Sanders Draper is a mixed-gender secondary school for students aged between 11 and 16 located in Hornchurch, London Borough of Havering, UK. In September 2018 Mr Brooks took over as Headteacher and the school joined Success For All Educational Trust (SFAET) and so worked in partnership with Redden Court and Royal Liberty.

The school reverted to its historic name of Sanders Draper in September 2021, this followed the drive for this from Headteacher Mr Brooks and Success For All Educational Trust. The school is very keen to celebrate its history and has implemented a house system based on celebrating Havering heroes and the local community have voted on which of the 13 heroes will become the 5 house names.

==History==
The school was opened as Suttons Modern Secondary School in 1937. It was built to provide educational facilities for between 950 and 1,100 students.

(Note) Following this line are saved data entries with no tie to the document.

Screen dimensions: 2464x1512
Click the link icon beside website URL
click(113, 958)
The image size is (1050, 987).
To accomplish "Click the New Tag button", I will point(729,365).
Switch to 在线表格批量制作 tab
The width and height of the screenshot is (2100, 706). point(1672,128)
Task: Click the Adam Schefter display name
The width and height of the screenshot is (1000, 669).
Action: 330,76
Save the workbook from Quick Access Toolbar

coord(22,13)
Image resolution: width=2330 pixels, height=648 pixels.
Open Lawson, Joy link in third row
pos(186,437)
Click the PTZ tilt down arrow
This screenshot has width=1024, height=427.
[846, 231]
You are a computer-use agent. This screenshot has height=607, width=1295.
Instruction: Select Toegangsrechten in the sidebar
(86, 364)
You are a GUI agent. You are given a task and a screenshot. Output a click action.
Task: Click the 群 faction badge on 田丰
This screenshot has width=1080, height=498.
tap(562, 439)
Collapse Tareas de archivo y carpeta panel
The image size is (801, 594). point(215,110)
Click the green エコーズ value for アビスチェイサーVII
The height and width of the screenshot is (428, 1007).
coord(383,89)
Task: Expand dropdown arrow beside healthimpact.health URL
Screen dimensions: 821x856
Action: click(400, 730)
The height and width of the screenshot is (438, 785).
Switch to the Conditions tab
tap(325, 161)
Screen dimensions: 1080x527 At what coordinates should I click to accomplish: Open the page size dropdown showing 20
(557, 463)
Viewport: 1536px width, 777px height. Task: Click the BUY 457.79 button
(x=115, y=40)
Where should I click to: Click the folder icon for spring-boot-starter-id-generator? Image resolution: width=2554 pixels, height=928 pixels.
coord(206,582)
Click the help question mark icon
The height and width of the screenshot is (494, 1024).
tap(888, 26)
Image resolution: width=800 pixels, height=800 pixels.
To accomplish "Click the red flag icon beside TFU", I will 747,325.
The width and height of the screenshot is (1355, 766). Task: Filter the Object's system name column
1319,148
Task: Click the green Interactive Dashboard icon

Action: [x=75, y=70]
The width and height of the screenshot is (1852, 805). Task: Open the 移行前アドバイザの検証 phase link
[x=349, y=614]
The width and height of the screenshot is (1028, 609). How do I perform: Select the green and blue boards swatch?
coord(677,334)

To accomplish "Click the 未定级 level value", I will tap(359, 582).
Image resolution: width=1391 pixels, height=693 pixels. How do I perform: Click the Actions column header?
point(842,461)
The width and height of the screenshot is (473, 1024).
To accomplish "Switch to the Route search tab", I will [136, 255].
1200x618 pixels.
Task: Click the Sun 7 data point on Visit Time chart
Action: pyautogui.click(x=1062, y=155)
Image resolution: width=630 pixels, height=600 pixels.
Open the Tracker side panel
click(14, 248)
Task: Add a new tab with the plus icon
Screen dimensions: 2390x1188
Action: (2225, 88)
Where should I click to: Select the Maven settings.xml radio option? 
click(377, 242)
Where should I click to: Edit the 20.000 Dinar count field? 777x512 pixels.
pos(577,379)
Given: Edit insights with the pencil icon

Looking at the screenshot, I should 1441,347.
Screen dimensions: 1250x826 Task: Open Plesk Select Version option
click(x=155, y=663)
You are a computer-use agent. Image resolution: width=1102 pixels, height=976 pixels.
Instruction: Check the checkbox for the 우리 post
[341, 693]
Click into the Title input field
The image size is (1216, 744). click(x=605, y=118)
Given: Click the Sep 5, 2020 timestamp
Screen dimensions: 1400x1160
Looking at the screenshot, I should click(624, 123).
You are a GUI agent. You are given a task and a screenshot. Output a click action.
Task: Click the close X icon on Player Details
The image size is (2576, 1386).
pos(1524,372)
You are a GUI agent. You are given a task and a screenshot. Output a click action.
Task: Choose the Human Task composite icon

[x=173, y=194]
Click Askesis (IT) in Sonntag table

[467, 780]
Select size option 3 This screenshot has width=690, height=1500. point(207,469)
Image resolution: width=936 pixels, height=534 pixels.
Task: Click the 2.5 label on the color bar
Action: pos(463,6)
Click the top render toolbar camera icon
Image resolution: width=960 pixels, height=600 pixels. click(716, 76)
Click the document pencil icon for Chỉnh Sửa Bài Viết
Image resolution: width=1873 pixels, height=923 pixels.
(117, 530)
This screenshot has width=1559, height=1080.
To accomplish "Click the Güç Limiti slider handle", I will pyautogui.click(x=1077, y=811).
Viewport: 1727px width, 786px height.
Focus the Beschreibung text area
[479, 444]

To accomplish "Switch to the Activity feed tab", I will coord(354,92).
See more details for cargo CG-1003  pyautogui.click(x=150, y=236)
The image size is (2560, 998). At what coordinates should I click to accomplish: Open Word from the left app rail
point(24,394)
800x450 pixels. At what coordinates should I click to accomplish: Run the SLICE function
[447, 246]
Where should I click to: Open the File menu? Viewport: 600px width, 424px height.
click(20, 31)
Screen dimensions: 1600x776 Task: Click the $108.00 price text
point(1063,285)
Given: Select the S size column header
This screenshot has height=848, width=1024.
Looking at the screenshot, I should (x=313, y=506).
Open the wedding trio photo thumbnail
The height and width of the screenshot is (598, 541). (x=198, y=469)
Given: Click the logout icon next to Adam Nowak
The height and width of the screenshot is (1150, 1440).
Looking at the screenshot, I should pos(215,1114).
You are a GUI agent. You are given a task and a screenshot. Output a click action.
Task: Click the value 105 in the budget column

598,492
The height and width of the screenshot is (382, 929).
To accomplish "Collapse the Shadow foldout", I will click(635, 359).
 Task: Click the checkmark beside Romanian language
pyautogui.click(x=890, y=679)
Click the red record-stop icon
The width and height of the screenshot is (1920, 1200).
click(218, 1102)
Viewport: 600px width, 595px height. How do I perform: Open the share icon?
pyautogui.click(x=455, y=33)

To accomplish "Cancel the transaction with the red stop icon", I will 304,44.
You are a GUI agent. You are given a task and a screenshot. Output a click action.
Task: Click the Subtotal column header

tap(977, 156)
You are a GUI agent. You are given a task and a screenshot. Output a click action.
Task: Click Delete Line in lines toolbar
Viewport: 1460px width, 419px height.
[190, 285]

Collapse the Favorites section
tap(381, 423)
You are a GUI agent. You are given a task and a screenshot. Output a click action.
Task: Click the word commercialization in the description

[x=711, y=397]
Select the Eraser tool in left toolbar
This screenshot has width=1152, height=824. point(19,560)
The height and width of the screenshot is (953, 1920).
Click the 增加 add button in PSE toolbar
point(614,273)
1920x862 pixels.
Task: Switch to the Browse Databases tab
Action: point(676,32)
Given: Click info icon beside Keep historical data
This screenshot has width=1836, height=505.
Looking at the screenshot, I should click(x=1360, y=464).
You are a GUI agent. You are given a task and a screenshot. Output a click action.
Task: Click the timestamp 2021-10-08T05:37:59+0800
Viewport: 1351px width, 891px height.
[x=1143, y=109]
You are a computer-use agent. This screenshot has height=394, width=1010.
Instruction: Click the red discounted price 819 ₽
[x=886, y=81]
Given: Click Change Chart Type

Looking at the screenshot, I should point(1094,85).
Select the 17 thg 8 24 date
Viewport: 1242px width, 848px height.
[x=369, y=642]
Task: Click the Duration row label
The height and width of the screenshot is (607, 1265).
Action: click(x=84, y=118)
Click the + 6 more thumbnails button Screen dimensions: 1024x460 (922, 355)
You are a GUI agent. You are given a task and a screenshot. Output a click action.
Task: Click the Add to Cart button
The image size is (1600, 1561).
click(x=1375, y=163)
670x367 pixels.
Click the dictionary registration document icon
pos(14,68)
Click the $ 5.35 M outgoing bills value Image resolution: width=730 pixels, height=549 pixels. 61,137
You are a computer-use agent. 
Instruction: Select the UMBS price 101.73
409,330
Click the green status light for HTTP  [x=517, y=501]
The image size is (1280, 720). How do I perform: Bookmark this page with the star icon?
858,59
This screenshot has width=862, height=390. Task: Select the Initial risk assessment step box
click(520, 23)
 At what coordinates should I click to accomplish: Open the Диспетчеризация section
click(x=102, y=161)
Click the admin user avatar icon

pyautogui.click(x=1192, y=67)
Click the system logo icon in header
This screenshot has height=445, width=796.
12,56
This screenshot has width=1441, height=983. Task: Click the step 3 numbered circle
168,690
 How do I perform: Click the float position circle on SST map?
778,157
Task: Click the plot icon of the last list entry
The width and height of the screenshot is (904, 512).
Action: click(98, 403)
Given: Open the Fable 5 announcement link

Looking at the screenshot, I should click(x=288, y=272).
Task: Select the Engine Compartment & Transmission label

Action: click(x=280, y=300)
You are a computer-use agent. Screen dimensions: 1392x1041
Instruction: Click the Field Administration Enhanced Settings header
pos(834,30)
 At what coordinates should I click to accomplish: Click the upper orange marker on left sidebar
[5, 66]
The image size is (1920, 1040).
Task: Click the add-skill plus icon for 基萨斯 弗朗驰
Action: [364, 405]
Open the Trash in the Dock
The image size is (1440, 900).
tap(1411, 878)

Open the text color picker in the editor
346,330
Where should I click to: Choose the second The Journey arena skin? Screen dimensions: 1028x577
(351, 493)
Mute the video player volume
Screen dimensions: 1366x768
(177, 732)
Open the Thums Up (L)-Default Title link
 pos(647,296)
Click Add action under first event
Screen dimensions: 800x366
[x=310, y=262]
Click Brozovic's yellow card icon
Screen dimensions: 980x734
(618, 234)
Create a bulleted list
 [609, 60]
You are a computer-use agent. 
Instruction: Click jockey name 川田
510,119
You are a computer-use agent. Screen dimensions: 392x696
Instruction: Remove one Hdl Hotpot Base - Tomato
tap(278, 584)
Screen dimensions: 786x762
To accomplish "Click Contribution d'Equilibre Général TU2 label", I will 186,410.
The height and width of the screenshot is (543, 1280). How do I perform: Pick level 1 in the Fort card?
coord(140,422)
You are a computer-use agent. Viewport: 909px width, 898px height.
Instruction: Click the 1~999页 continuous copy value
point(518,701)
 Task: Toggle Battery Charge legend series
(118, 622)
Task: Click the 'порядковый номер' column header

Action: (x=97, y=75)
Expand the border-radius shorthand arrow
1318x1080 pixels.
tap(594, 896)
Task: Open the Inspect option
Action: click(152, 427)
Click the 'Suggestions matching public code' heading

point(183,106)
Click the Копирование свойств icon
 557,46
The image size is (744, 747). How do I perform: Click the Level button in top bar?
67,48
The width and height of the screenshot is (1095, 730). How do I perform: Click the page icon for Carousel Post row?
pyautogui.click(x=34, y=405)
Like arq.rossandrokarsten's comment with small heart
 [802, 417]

It originally housed boys and girls in different departments with the boys on the southern edge, eventually running as two separate school establishments (one for boys and the other for girls) in 1945. The two "establishments" were amalgamated as one mixed school in 1953.

On 24 March 1943, an American volunteer with the RAF, Flying Officer Raimund Sanders Draper deliberately crashed his Spitfire to avoiding hitting the school, after engine failure on take-off from RAF Hornchurch.

In 1973 the school was renamed in his honour to Sanders Draper School.

In 2014 the Headteacher (John McEachern) made the decision to change the schools name to Sanders School

The school reverted to its rightful name of Sanders Draper in September 2021 following the drive for this from the Headteacher Stuart Brooks, SFAET. There was full support from the local community and ex students for this change which is part of the introduction of a new House system which celebrates Havering heroes and the school's rich history.